Building an LLMOps Pipeline: Prompt Versioning, Drift Monitoring, and CI/CD

Prompt versioning CLI, LLM-as-judge eval harness, PSI drift monitoring, and a GitHub Actions quality gate — LoyaltyLens Module 5

Series position: Article 5 of 8

Module 5 adds the operational layer that keeps Module 4's LLM output reliable over time. A production LLM integration without these components has predictable failure modes: prompts get overwritten, quality degrades invisibly, data distribution shifts go undetected, and there is no automated gate preventing degraded outputs from reaching users.

This module implements the four core LLMOps disciplines:

Prompt versioning — CLI for tracking, diffing, activating, and rolling back prompt versions
Automated evaluation — BLEU + ROUGE-L + LLM-as-judge harness with a 0.75 quality gate
Drift monitoring — PSI-based propensity score distribution monitoring
CI/CD pipeline — GitHub Actions workflow that enforces the eval gate before every deploy

What LLMOps Covers

LLMOps is the set of engineering disciplines applied to systems that include large language models as runtime components — specifically:

Prompt versioning — tracking, diffing, and rolling back prompt changes with the same rigor as code
Model evaluation — measuring output quality with automated metrics and human-in-the-loop signals
Drift monitoring — detecting when the distribution of model inputs or outputs has shifted from baseline
Deployment governance — gates that prevent degraded models or prompts from reaching production

1. Prompt Versioning CLI

The prompt YAML files from Module 4 (llm_generator/prompts/system_v1.yaml, system_v2.yaml) are the source of truth. Module 5 adds a Click CLI that makes them operationally manageable.

# List all versions with activation date and status
python -m llmops.prompt_registry.cli prompt list

Version    Activated                 Status
---------- ------------------------- ----------
v1         2026-04-01T09:00:00Z      archived
v2         2026-04-10T14:30:00Z      active   ◀

# Show what changed between versions
python -m llmops.prompt_registry.cli prompt diff v1 v2

── system ──
--- v1.yaml (system)
+++ v2.yaml (system)
-  You are a Starbucks loyalty offer copywriter. Write concise,
-  warm, brand-consistent offer copy. Always output valid JSON.
+  You are an expert Starbucks loyalty copywriter. Write punchy,
+  ultra-concise copy. Always output valid JSON.

# Activate a new version
python -m llmops.prompt_registry.cli prompt activate v2
Activated v2 (was v1).

# Roll back to the previous version
python -m llmops.prompt_registry.cli prompt rollback
Rolled back from v2 to v1.

State is stored in two JSON files:

llmops/prompt_registry/active.json — current version (single key)
llmops/prompt_registry/history.json — append-only activation log with timestamps and previous-version pointers

# llmops/prompt_registry/cli.py (key excerpt)
@prompt.command("activate")
@click.argument("version")
def activate(version: str) -> None:
    current = _load_active()
    history = _load_history()
    history.append({
        "version": version,
        "activated_at": datetime.now(timezone.utc).strftime("%Y-%m-%dT%H:%M:%SZ"),
        "previous": current,
    })
    _save_active(version)
    _save_history(history)
    click.echo(f"Activated {version} (was {current}).")
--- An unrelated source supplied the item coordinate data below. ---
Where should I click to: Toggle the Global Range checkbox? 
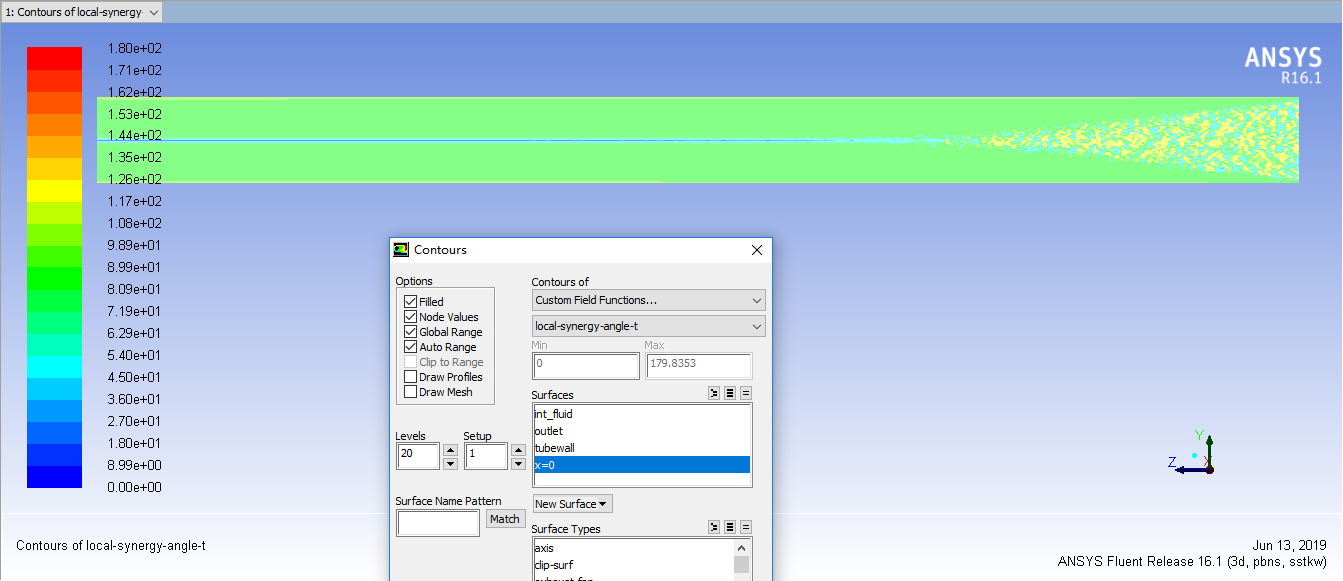point(410,332)
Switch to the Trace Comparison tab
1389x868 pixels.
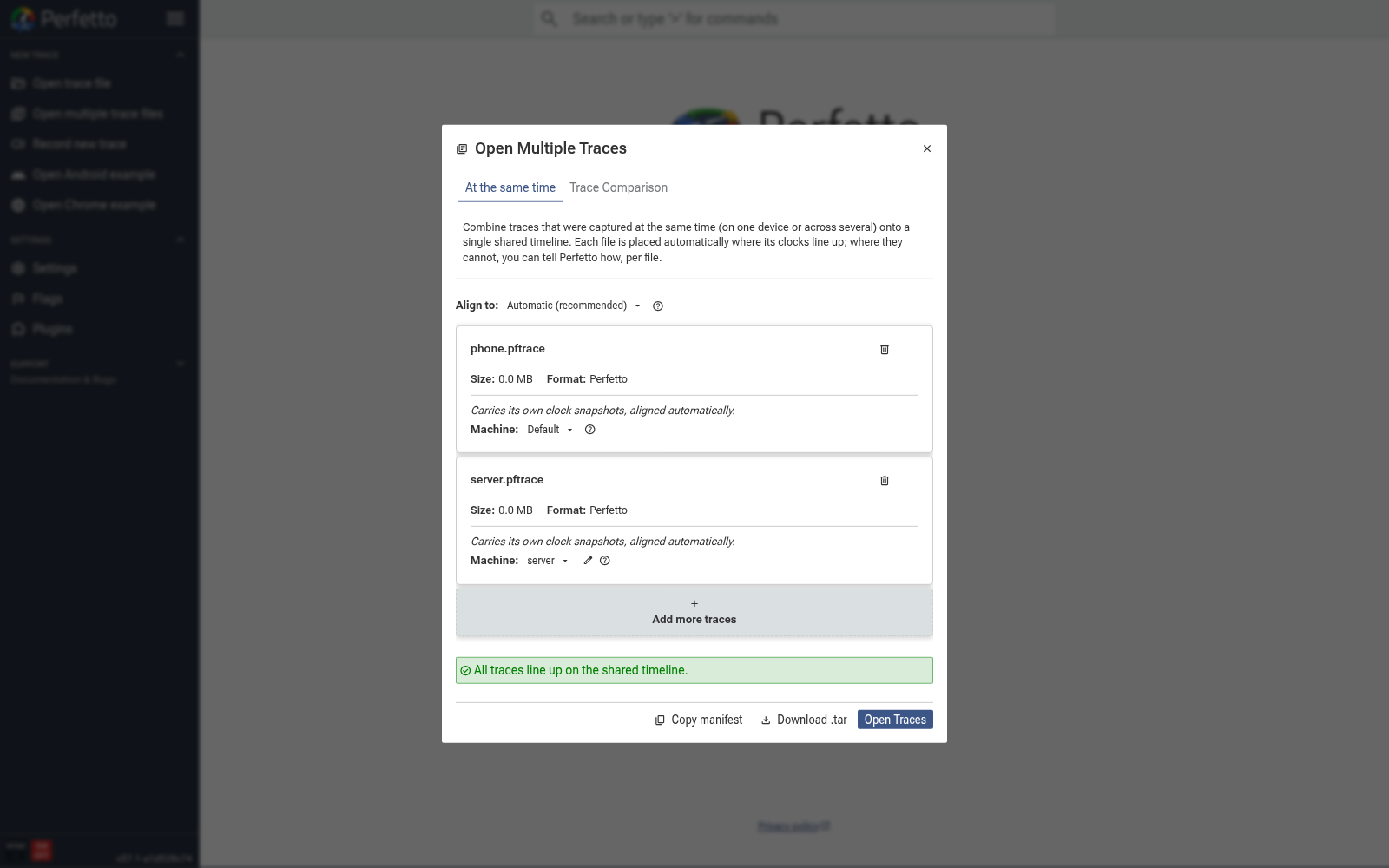(618, 187)
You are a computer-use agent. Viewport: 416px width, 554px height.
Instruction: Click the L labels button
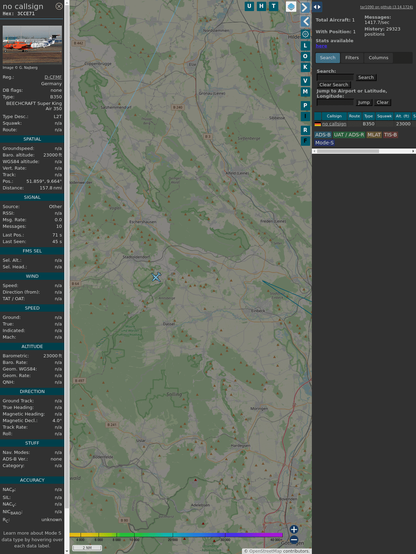click(x=305, y=46)
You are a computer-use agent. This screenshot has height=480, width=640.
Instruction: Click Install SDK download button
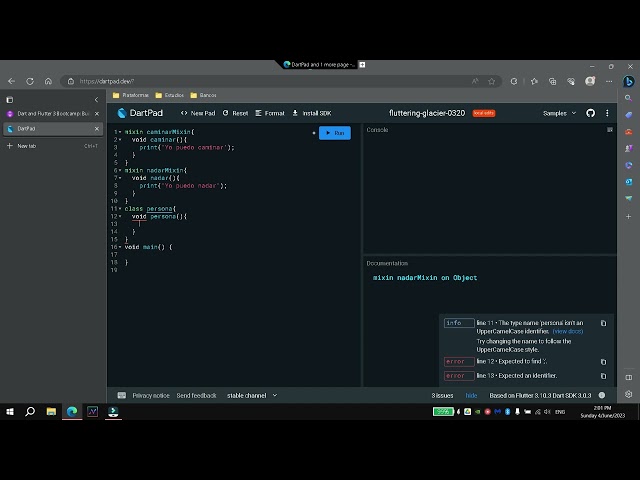click(311, 113)
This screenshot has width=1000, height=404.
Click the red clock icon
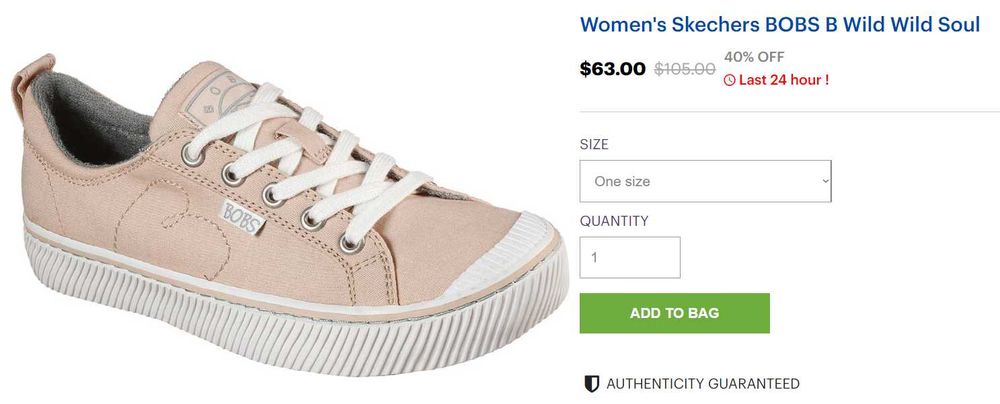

The rollback command reads the previous pointer from the last history entry and reverts to it. No database, no Redis — just two JSON files in source control.

2. The Evaluation Harness

This is the most important component in the module. Without automated evaluation, every prompt change is a leap of faith.

The harness runs three types of evaluation and combines them into a single aggregate score.

Type 1: Lexical Metrics (BLEU / ROUGE-L)

# llmops/eval_harness/evaluator.py
from sacrebleu.metrics import BLEU
from rouge_score import rouge_scorer

class OfferCopyEvaluator:
    def __init__(self, judge_backend=None):
        self._judge = judge_backend
        self._bleu = BLEU(effective_order=True)
        self._rouge = rouge_scorer.RougeScorer(["rougeL"], use_stemmer=True)

    def bleu_score(self, generated: str, reference: str) -> float:
        return self._bleu.sentence_score(generated, [reference]).score / 100.0

    def rouge_l(self, generated: str, reference: str) -> float:
        return float(self._rouge.score(generated, reference)["rougeL"].fmeasure)

BLEU and ROUGE-L measure lexical overlap with a reference — a weak proxy for quality in a domain where good headlines vary widely. Their value is regression detection: a significant BLEU drop between prompt versions indicates something meaningful changed.

Type 2: LLM-as-Judge

LLM-as-judge is the metric with the highest signal-to-noise ratio for output quality. The circularity concern — using an LLM to evaluate LLM output — is managed by using a different model as judge (GPT-4o judges Mistral-generated copy), using a structured rubric, and calibrating against human ratings.

_JUDGE_PROMPT = """\
You are evaluating loyalty offer copy. Score the following on three dimensions from 1 to 5.

Headline: {headline}
Body: {body}
CTA: {cta}

Scoring rubric:
- coherence (1-5): Natural flow, grammatically correct. 5=flawless, 1=confusing.
- brand_alignment (1-5): Warm, community-focused brand voice. 5=on-brand, 1=off-brand or pushy.
- cta_strength (1-5): Clear, appropriate urgency. 5=compelling, 1=weak or missing.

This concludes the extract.